$1.27 Million Verdict Affirmed on Appeal
In 2001 twenty-four year old Mitch* lost his foot while using a commercial extractor at a laundromat. In the nine years he owned the machine before the accident, the owner did nothing to try to maintain it. He did not know how to service the machine, never obtained an owner’s manual, allowed the machine to operate after the safety devices were broken or bypassed and never sought training in the industry. Left without a foot, a job, and with little hope following a significant injury, Mitch turned to the Anderson, O’Brien, Bertz, Skrenes & Golla Law Firm for help. Russ Golla, a partner at the firm, met with Mitch and helped him secure a favorable verdict and judgment on the verdict.

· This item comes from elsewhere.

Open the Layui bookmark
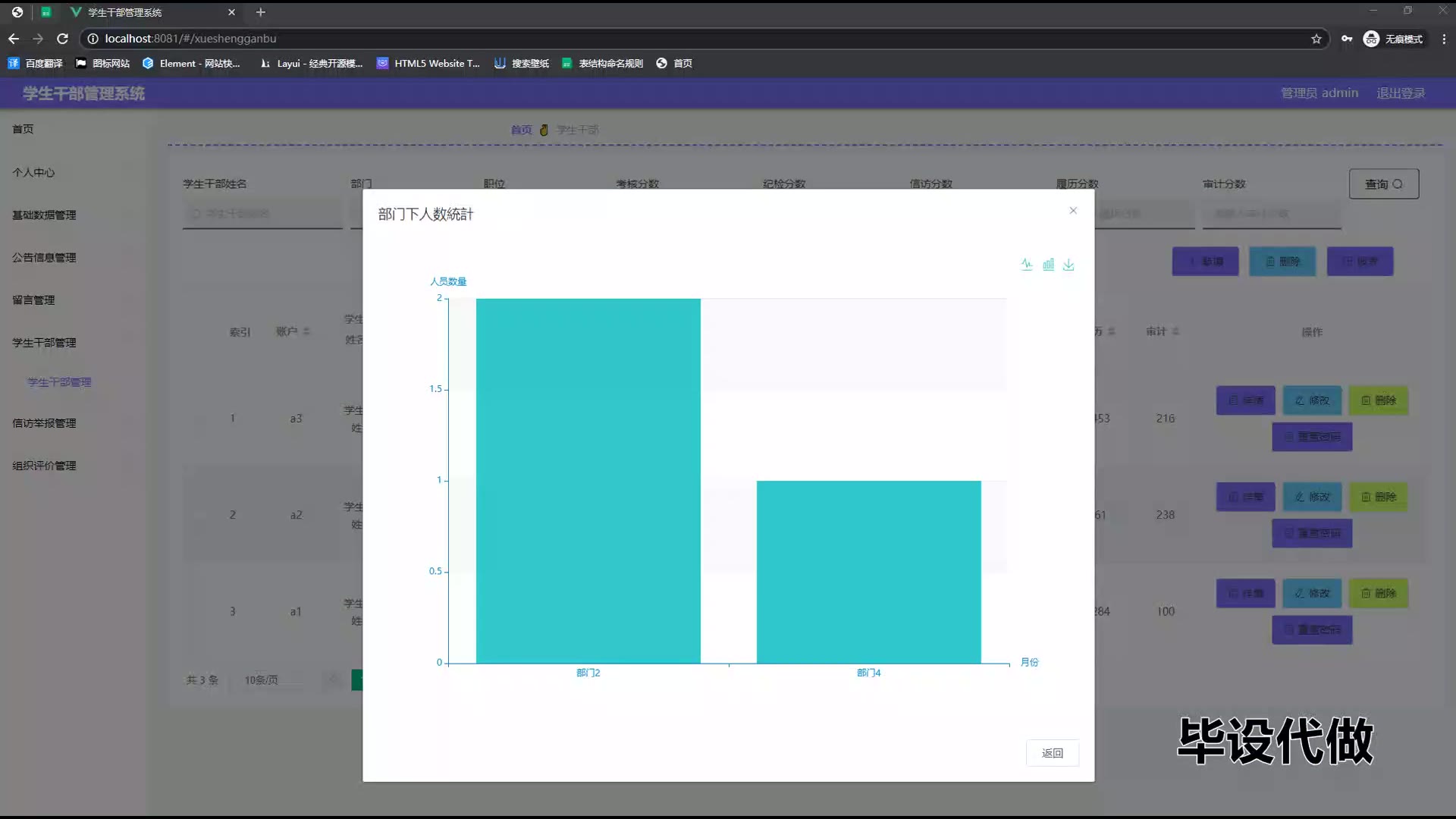 tap(311, 64)
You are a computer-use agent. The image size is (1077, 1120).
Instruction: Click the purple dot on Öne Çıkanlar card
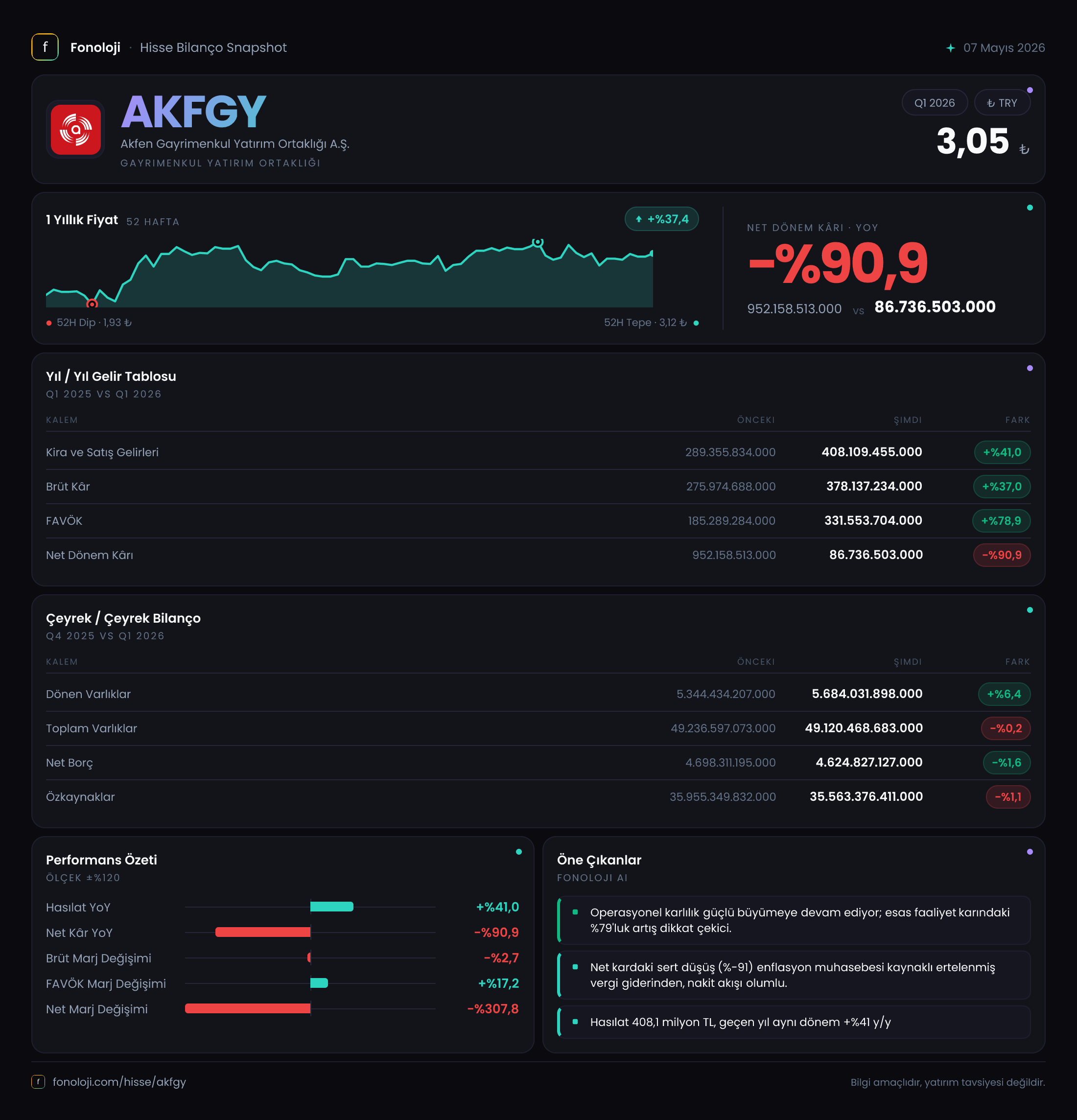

The owner argued that Mitch was negligent in his use of the machine. Ultimately, the jury apportioned 80% of the blame for the accident to the owner and 20% to Mitch. It then awarded Mitch a total of $987,000 in damages, but since he was 20% at fault, this reduced his judgment to $787,316. The owner did not like the result and appealed. On appeal, the owner’s insurance company claimed that the jury and trial court should have found that Mitch was more at fault than the owner. If successful, this would mean that Mitch would get nothing. The Court of Appeals upheld the lower court and held that Mitch was entitled to a new trial on punitive damages. Upon hearing the result, the owner’s insurer threw in $75,000 for punitive damages and paid what it owed. With accumulated interest and the $75,000 for punitive damages, Mitch’s total recovery was $1.27 million.
With the money awarded, Mitch will be able to learn new skills making it possible for him to contribute to society and handle future medical issues that may arise from his injury. Although Mitch’s dreams were dashed by this accident, his recovery allowed him to get his life back.
Verdict After Trial More than Triples Settlement Offer
Two weeks before the third anniversary of her accident and the date on which the statute of limitations would run and bar her claim, Helen* retained Russ Golla to represent her for injuries sustained in an auto accident. Helen lives in Neenah but retained Russ because he had successfully represented her and her husband on a medical malpractice case arising out of the death of their first child. In this case, Helen was injured when the other driver ran a stop sign and t-boned her vehicle on the passenger side. The force of the impact pushed her vehicle across the centerline into oncoming traffic where a second impact occurred. During the collisions, the impact of Helen’s head hitting the window blew out the window on the driver’s side door. She sustained a concussion and a cervical strain/sprain which is commonly known as a whiplash. Her vehicle was totaled and the car that struck hers sustained approximately $13,000 in damages.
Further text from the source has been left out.